The National Institute of Standards and Technology (NIST) is struggling to manage the rising backlog of vulnerabilities in the National Vulnerability Database (NVD). As new CVE (Common Vulnerabilities and Exposures) reports continue to flood in, the delay is creating serious challenges for cybersecurity teams.
CVE Submissions Surge, NIST Struggles to Keep Up
According to NIST’s latest update, the backlog worsened despite efforts to maintain processing speeds. In 2024, CVE submissions jumped by 32%, leaving NVD systems overwhelmed. Even as operations returned to normal after a mid-year slowdown, the submission volume kept growing.
NIST now expects the number of reports to climb even higher in 2025. This rapid increase is already creating bottlenecks, making it harder for organizations to get timely information on emerging threats.
Vulnerability Management Teams Feel the Impact
The delay is affecting companies that depend on the NVD’s accurate and enriched data to protect their networks. Without faster processing, the gap between discovering new vulnerabilities and taking action keeps widening.
For cybersecurity professionals, this delay translates into blind spots. Systems remain exposed longer, increasing the risk of cyberattacks and data breaches.
Outdated Systems and Manual Processes Fuel the Backlog
NIST admits that the current NVD workflow wasn’t built to handle today’s CVE volumes. Its data systems rely heavily on outdated formats and manual enrichment processes. These bottlenecks are slowing everything down.
Even with more staff onboard, NIST’s pool of trained analysts and limited automation tools hasn’t been enough. Manual review processes continue to stall progress.

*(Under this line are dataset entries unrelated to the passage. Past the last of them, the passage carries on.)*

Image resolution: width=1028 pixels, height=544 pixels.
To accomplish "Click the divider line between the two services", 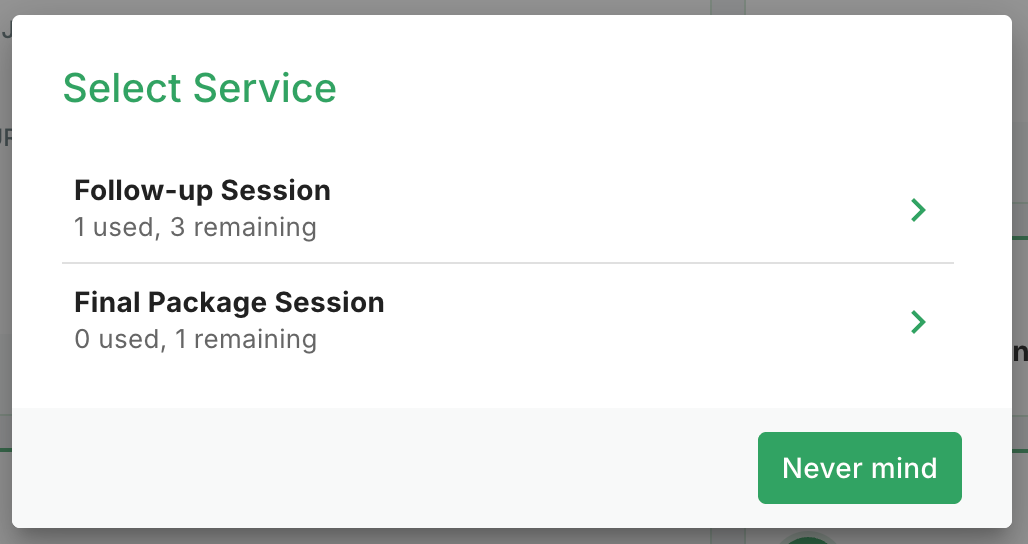I will [507, 264].
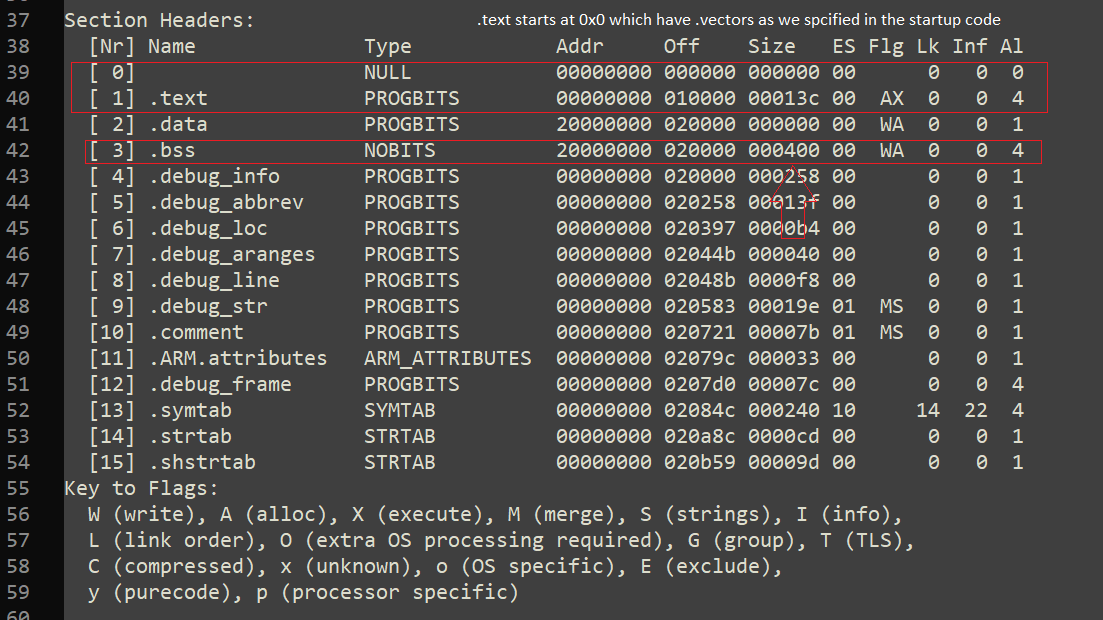Click the .comment section name
The width and height of the screenshot is (1103, 620).
(195, 332)
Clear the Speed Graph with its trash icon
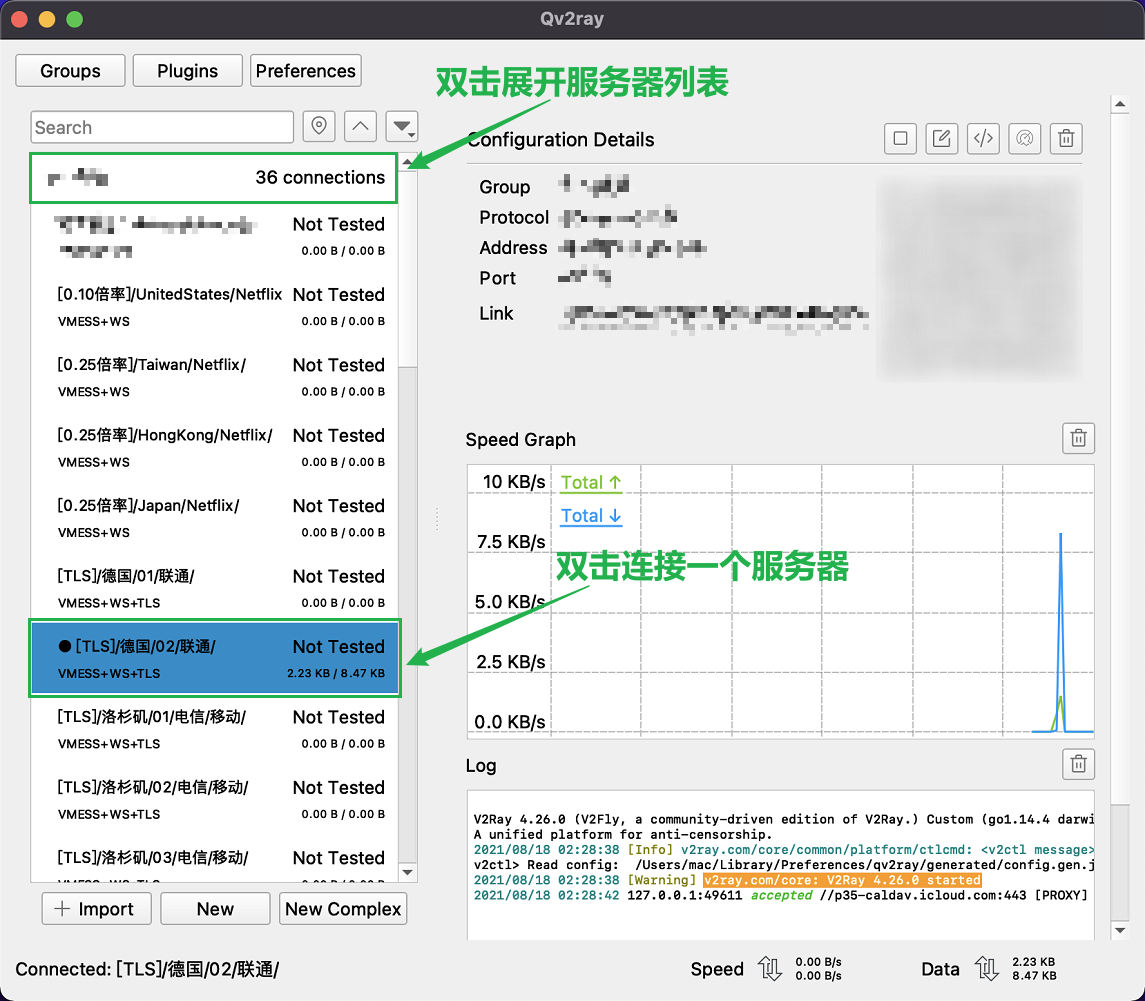The width and height of the screenshot is (1145, 1001). tap(1078, 438)
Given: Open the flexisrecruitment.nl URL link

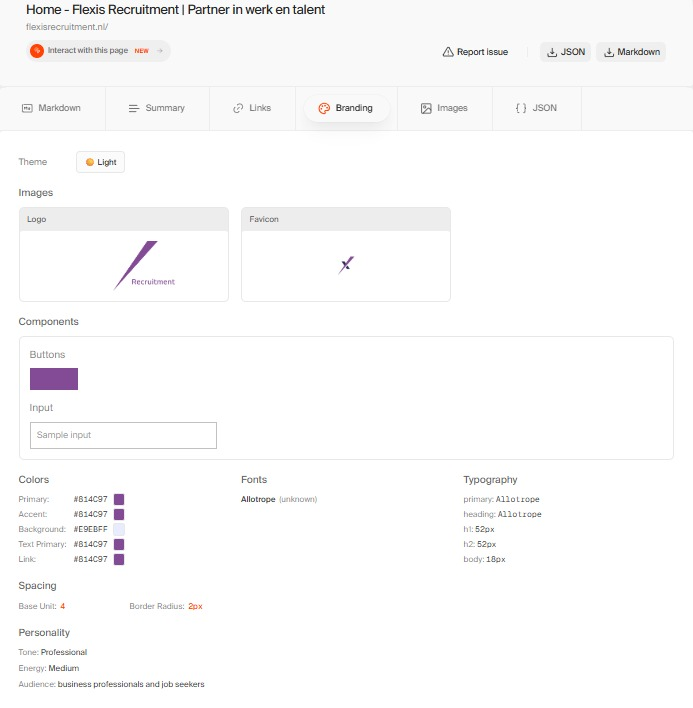Looking at the screenshot, I should tap(67, 27).
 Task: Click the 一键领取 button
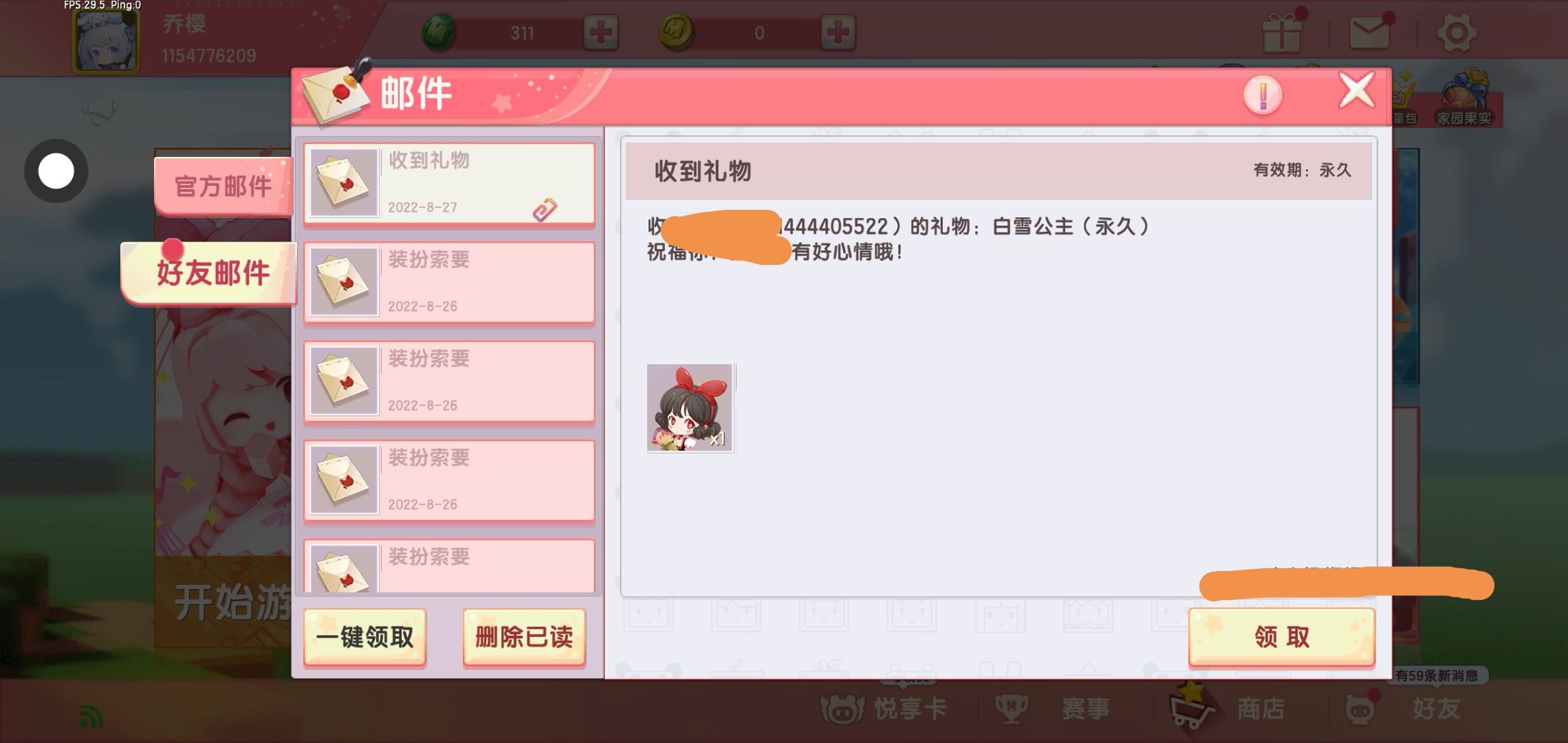tap(365, 637)
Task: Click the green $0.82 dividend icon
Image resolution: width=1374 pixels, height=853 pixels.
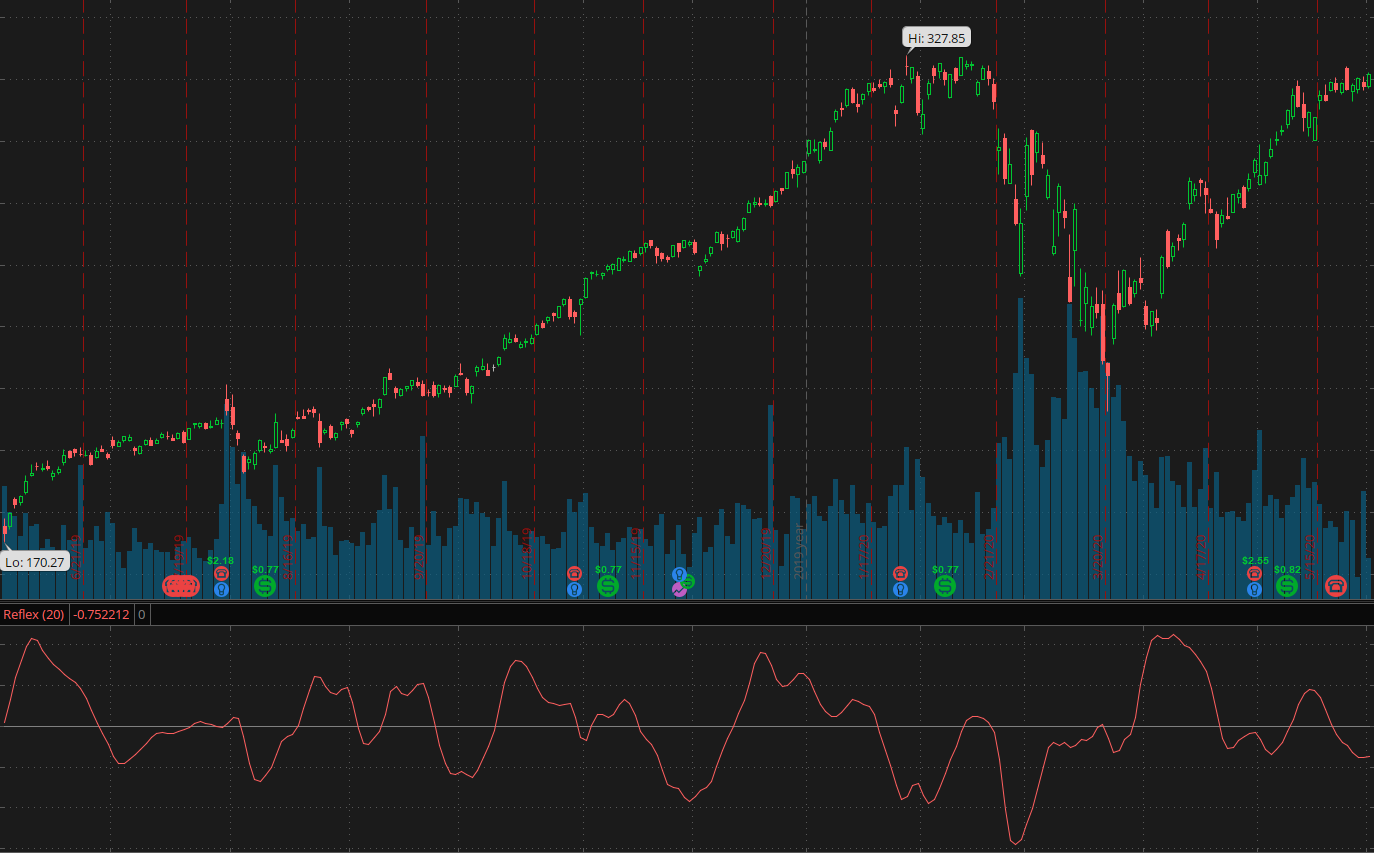Action: [1287, 586]
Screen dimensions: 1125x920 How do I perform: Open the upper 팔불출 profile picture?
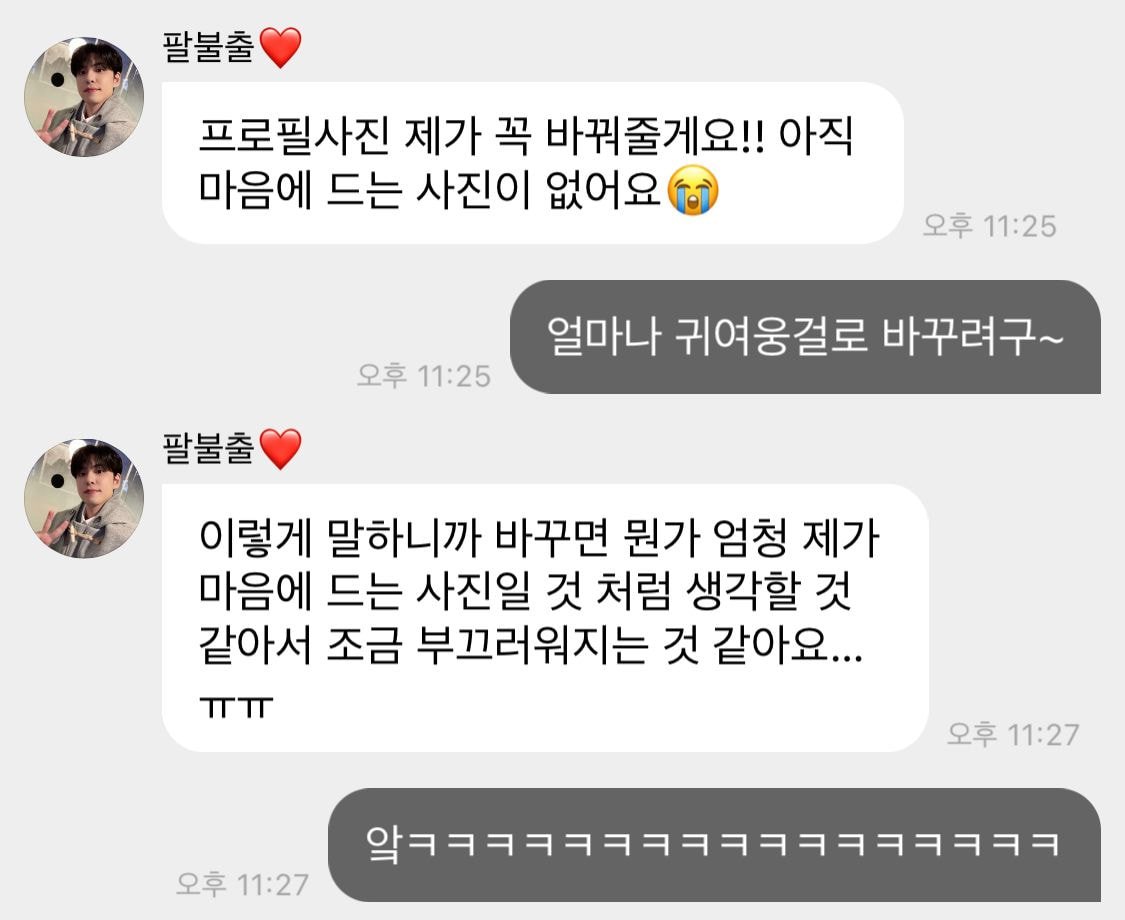[84, 97]
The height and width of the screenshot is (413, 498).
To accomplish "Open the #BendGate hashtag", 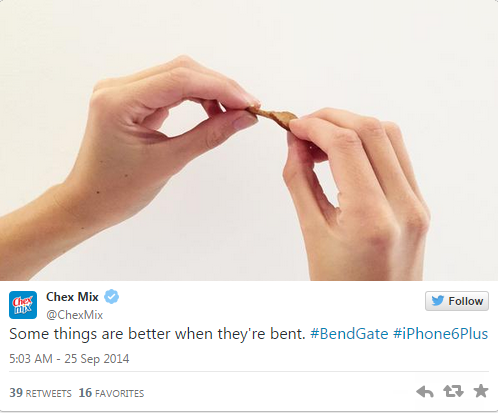I will click(x=349, y=334).
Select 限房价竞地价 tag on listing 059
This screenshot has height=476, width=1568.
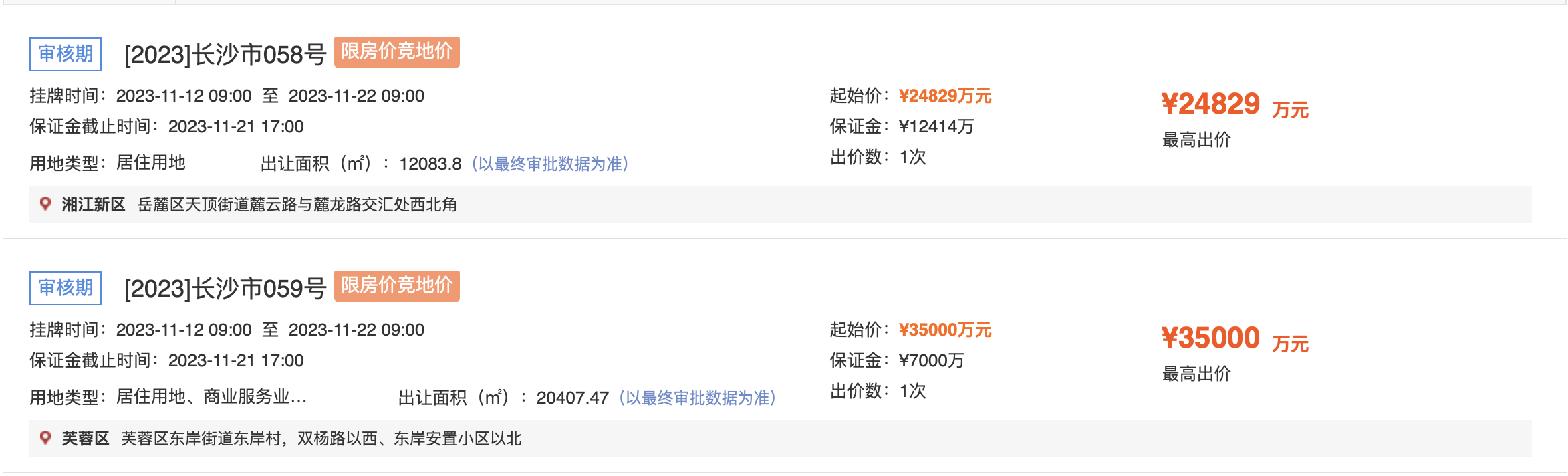click(397, 286)
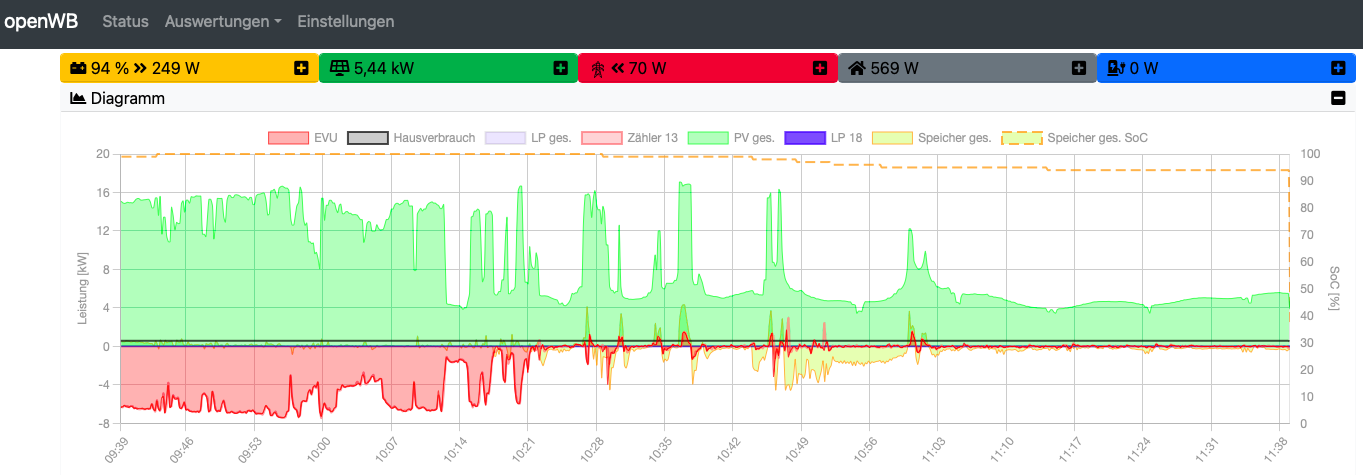Expand the green PV power tile
Viewport: 1363px width, 475px height.
[x=560, y=68]
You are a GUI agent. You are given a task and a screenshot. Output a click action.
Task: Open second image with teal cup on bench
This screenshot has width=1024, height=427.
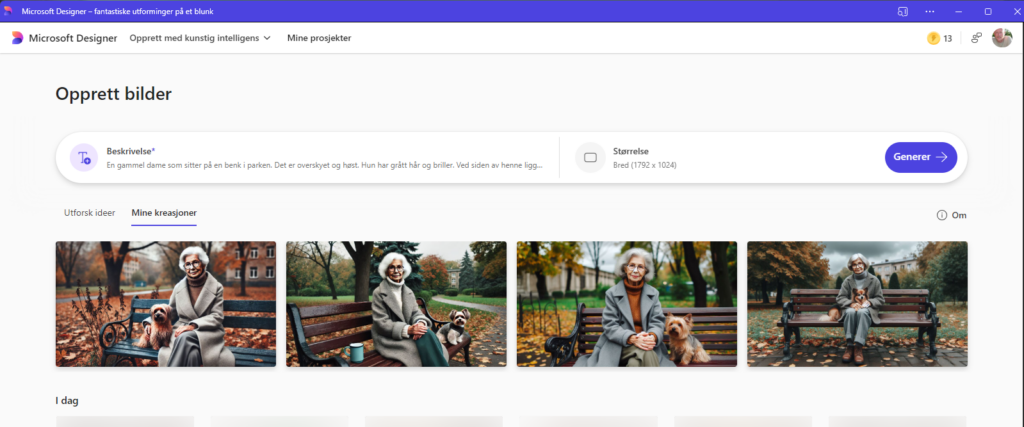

AI and Machine Learning Could Offer a Way Out
To solve the crisis, NIST is exploring the use of artificial intelligence (AI) and machine learning. These tools could automate parts of the processing pipeline, helping analysts focus on more complex tasks.
However, until that happens, the backlog will likely continue to grow—putting more pressure on vulnerability management programs worldwide.
Why the NVD Backlog Poses a Real Threat
Cybersecurity teams rely on the NVD as a trusted source of truth. When that system stalls, it creates serious risks. Without current vulnerability data, companies cannot prioritize patches or updates effectively.
If left unresolved, this backlog could weaken global defenses. Threat actors may exploit these delays, targeting systems left vulnerable due to outdated information.